Published by Southdown Press Pty. Ltd. (of West Melbourne, Victoria, Australia), my copy of Special No. 4 isn’t in the best shape — it’s pretty brittle. I’m not familiar with comic book grading scales, and this one might not fare so well. If it was an LP record it would be a cutout, with its corner hole punched like that. It features the transitionary comic between Mitzi McCoy and Kevin the Bold, and the first two sequences is Kevin. And that’s not all.
In order to squeeze in an ad, the sixth comic has been edited, omitting a few panels. (The original October 29, 1950 comic is shown for comparison). Another thing I’m unfamiliar with is the Australian classic Marmaduke Mouse. Perhaps that’s just as well.
Southdown Press was really going to bat for its other titles in Special No. 4. While Kevin’s first sequence has appeared earlier on this blog, this second one, featuring Count DeFalcon as the villain, hasn’t. A comic early in the sequence was edited to allow for another house ad. It’s a shame because the original December 24, 1950 comic is a beauty. One line of dialog from a lost panel was salvaged and added to a remaining panel, so it could’ve been worse.
Arriving at Castle McCoy, Kevin’s squire is introduced, and MacTavish Campbell MacGregor gets busy training Kevin. To atone for a feckless youth, Kevin has sworn to protect women and children, and apparently his responsibilities include the well-being of animals, too.

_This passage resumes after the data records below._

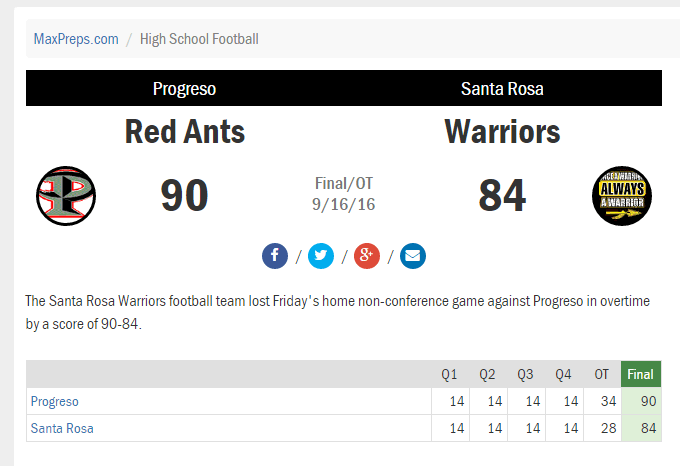
Task: Click the Santa Rosa Warriors logo
Action: click(x=622, y=196)
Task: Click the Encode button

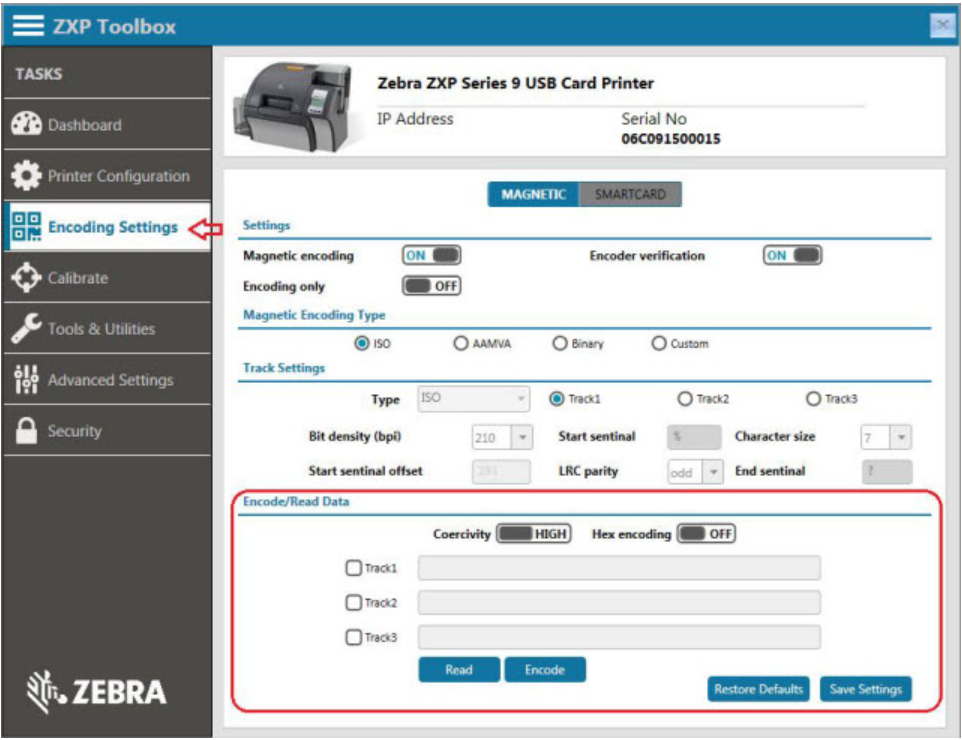Action: click(545, 670)
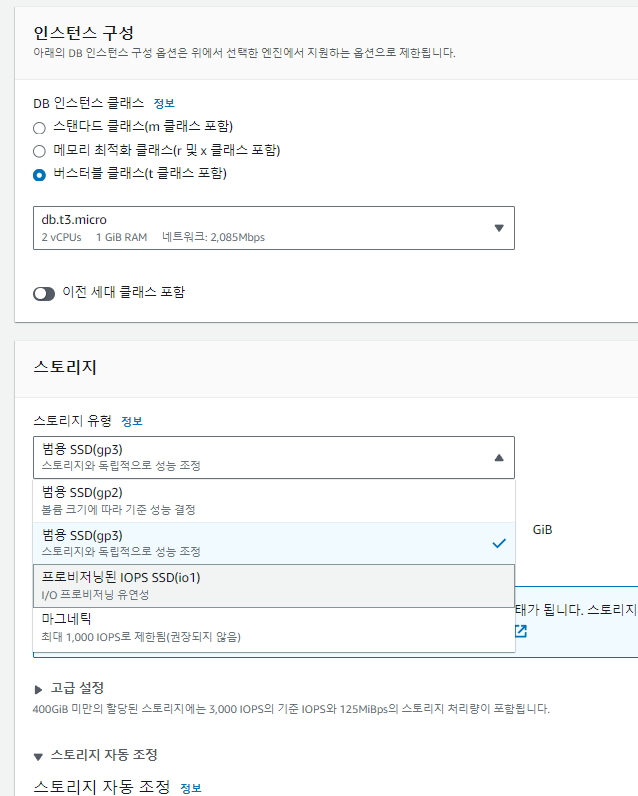Viewport: 638px width, 796px height.
Task: Choose the Magnetic storage option
Action: pyautogui.click(x=273, y=627)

Later, Special No. 4 eliminates an entire Kevin the Bold episode, leaving out an important detail — where Kevin obtained some mail to wear in his showdown against Count DeFalcon. (One would hope Southdown Press had a good reason. I’ve included this missing episode for the sake of continuity). In advance of the duel, the squire’s character is nicely developed, and readers of Kreigh’s previous strip (Mitzi McCoy) will recognize him as Tim Graham’s boss, Stub Goodman.
Preparations have been finalized for the tournament field and the action gets underway. Riding a mare and wearing ancient mail, Kevin seems ill-prepared to face an opponent as strong as DeFalcon.
Kevin is able to outwit his adversary, and even spares his life. He has earned the respect of DeFalcon, and takes over the Count’s quest. The sequence is over, yet there is one spread left in Special No. 4. What was important enough to justify excising the January 21, 1951 comic?
Like Special No. 6, the back cover features a one-color ad for some of the publisher’s other titles. It has a certain charm but fails to remove the bitter taste in my mouth left by Specks. Yeesh!